04 Nov Piedmont High Students Talk About Slut Fantasy League
COMMENTARY BY SEAN SHAVERS
Editor’s note: Students first names have been changed to protect them from possible repercussions from other students.
As a former student in Oakland’s public schools, I was shocked to hear about the “Fantasy Slut League” game at Piedmont High – one the Bay Area’s most prestigious public high school.
So I decided to visit the campus to talk with students and get their view.
The Fantasy Slut League was formed by a group of young male athletes to serve as a sex ring made up of female students who got ranked according to the sex acts they were willing to perform. While media reports focus on sexual promiscuity, the issue that bothered me most after talking with students was how boys were degrading girls, and still are.

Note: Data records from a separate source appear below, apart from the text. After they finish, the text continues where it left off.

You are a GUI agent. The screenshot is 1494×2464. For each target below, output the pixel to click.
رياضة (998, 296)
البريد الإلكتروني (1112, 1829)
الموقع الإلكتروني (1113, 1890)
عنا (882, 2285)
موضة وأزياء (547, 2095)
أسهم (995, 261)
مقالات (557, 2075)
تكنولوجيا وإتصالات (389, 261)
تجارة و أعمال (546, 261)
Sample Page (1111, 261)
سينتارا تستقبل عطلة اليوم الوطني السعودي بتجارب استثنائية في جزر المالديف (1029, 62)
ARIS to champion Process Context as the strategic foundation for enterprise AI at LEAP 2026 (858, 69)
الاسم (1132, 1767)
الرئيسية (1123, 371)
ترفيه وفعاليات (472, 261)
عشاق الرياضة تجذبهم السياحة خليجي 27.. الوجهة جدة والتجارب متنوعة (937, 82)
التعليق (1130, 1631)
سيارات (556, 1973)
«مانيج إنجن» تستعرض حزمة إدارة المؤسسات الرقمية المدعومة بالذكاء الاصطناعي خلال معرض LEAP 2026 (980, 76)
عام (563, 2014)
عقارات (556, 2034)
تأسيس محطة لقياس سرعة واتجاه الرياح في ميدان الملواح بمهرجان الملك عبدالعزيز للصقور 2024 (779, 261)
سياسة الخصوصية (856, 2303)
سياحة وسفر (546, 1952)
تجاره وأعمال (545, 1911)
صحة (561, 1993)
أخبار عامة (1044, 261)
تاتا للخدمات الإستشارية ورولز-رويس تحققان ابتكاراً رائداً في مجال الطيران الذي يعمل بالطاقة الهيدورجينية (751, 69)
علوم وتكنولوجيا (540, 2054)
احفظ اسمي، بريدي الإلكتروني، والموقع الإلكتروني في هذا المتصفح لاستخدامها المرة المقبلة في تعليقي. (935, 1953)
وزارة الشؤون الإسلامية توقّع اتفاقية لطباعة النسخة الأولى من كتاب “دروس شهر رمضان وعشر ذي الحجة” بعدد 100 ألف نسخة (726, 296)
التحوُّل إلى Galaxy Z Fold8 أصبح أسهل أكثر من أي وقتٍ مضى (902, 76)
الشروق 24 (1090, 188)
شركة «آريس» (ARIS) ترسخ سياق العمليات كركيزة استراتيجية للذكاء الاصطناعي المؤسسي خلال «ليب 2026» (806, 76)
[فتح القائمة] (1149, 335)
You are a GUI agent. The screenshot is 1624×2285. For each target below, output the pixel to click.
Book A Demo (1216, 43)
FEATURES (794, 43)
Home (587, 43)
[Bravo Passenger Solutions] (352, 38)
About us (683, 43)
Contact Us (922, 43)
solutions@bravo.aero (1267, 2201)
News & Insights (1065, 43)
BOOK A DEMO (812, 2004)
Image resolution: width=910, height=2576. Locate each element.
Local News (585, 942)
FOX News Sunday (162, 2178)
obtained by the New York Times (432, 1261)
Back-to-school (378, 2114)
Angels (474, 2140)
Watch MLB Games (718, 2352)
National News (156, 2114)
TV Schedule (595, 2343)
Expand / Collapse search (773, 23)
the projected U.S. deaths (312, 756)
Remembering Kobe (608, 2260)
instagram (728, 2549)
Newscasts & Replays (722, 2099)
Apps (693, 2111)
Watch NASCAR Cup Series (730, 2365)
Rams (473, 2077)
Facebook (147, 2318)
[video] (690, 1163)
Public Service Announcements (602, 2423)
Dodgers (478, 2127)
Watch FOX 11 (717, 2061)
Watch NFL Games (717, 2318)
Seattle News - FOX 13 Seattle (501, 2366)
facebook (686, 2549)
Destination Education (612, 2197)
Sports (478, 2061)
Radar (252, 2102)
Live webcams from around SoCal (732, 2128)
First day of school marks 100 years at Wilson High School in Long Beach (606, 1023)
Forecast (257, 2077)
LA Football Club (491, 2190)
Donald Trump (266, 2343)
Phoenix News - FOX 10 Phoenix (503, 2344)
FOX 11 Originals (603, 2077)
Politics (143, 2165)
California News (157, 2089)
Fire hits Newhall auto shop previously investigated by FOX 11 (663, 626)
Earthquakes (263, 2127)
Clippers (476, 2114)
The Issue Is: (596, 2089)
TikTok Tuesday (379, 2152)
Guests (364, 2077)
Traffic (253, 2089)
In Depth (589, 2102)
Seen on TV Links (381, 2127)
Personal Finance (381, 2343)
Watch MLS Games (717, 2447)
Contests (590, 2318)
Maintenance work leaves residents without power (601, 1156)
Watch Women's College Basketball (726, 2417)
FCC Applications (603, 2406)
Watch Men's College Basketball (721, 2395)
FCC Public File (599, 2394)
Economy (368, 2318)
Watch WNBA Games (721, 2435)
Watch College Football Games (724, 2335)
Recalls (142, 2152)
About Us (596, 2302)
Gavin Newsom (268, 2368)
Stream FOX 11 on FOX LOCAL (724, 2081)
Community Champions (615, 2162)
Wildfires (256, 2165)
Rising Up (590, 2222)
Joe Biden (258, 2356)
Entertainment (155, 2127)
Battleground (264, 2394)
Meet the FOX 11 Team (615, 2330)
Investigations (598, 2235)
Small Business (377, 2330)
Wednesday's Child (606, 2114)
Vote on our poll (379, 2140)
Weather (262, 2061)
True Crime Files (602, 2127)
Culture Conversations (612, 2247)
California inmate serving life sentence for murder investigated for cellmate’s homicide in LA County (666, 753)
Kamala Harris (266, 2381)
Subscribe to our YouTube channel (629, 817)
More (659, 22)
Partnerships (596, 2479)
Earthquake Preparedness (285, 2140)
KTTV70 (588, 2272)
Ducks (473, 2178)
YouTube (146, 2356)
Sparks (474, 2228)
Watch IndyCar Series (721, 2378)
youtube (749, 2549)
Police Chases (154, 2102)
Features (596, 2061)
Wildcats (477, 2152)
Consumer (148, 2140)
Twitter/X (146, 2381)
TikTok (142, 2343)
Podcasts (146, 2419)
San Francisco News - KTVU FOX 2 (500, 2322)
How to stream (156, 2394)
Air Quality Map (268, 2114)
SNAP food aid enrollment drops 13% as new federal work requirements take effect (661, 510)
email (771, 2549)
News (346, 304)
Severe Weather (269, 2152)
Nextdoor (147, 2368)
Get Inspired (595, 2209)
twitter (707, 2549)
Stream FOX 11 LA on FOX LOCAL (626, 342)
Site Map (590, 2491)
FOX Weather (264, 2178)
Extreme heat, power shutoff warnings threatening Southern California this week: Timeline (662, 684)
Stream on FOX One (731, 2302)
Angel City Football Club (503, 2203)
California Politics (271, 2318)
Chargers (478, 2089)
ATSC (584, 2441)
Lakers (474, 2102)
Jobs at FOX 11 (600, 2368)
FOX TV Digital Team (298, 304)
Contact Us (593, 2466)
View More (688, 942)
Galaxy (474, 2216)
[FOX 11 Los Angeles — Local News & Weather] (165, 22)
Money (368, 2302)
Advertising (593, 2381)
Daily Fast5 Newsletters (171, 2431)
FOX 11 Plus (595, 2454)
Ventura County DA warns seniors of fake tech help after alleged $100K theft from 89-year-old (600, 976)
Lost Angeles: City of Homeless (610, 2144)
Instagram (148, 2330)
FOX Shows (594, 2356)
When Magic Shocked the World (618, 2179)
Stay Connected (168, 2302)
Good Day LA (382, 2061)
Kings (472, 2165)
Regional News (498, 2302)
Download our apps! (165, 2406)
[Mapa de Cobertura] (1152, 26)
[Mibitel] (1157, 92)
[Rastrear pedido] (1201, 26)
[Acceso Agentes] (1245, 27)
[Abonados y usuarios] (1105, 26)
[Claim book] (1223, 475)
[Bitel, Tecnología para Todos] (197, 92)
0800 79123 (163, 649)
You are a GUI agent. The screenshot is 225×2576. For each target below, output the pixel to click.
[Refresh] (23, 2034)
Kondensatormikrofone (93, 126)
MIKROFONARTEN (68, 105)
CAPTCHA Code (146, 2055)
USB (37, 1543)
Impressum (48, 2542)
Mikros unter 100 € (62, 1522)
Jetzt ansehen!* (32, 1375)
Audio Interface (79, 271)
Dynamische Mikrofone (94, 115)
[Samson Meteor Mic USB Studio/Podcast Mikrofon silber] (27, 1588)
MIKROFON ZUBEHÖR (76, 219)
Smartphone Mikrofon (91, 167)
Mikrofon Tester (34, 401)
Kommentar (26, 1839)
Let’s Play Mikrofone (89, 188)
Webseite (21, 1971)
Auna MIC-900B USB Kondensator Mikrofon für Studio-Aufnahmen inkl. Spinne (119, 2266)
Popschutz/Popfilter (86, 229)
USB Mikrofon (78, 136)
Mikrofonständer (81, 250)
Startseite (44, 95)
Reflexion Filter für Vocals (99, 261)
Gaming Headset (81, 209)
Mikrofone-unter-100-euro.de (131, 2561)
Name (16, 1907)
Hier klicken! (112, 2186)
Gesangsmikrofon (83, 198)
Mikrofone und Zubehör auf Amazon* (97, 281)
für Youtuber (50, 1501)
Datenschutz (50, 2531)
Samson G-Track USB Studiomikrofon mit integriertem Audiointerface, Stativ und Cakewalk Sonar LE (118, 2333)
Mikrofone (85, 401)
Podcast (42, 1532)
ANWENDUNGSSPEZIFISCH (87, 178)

Once on school grounds I approached Mike, a skinny, blond-haired, 16 year old student wearing a beanie who was eager to talk and who directed me to other students.
School officials say they have yet to identify the students involved. Students told me that the League kept a Facebook page that was deleted as soon as the scandal broke—but not before the names of some of the girls involved got leaked.
“The football players had a private page on Facebook that nobody really knew about but once the story broke they deleted the page and all information along with it,” Carol 16, with long brown hair, told me. “Some of the guys who controlled the page started leaking some of the girls’ names and a few of them have been getting teased for it. Guys are calling them sluts and hoes, just really degrading things.”
This brought to mind news stories about 15 year old Felicia Garcia, the New York girl who recently jumped to her death in front of a train, allegedly after being bullied over sex with multiple football players.
Kim, 16, worried about the scandal’s fallout for girls. She explained to me how the League graded them by how much they were willing to put out. “The way the League works is based on a point system,” she said. “You earn points based on the sexual acts you do, so like kissing is one point, hand jobs are two points, blow jobs are three points, intercourse is four points and anal or strange sex is five points.”
At the end of the year, the guys tally up the points on Facebook and the winner gets a prize. “It’s such a shame because these girls are being judged and bet on, like dogs at a race track.”
The League appears to have been the best kept secret at the school, known only to a select group of students.
Natalie, 15, said, “I was shocked to know this was going on but from what I’ve heard, only juniors and seniors were involved.”
Who would have thought this was going down like that at Piedmont High? In my mind this was the school that couldn’t go wrong. For years kids in my neighborhood tried to get in and it was damn near impossible unless you had a rich family, or a Piedmont address. But now it seems like any other high school.
Mike, my first informant, explained it like this: “People don’t want to talk about it, like it’s a secret but everybody knows. It’s something that happened, and will continue to happen.”
I have to agree with him on this one. These Piedmont students know the school has little to no authority over them once they leave school grounds. And from what I’ve heard, pretty much the whole “ Fantasy Slut League” occurred off campus anyway.
It seems like the boys involved were using their status as athletes to degrade the young women at their school. They made it a sport to have sex with them, record their performances online like it was a form of entertainment.
At the high school I attended — known as a hood school — we didn’t have anything quite like the League. But degrading the opposite sex is part of the air young men breathe.
Mike said the scandal is “funny and ridiculous.” And he blamed the girls. “Piedmont girls will do anything to be popular,” he told me, “no matter what it takes, even if it means slutting around.”
What worries me is that Mike may be more typical of students’ reactions to the scandal than Carol or Kim or Natalie. “Girls weren’t getting raped, or being taken advantage of, they were being drafted,” he said. They were “volunteering for sex.”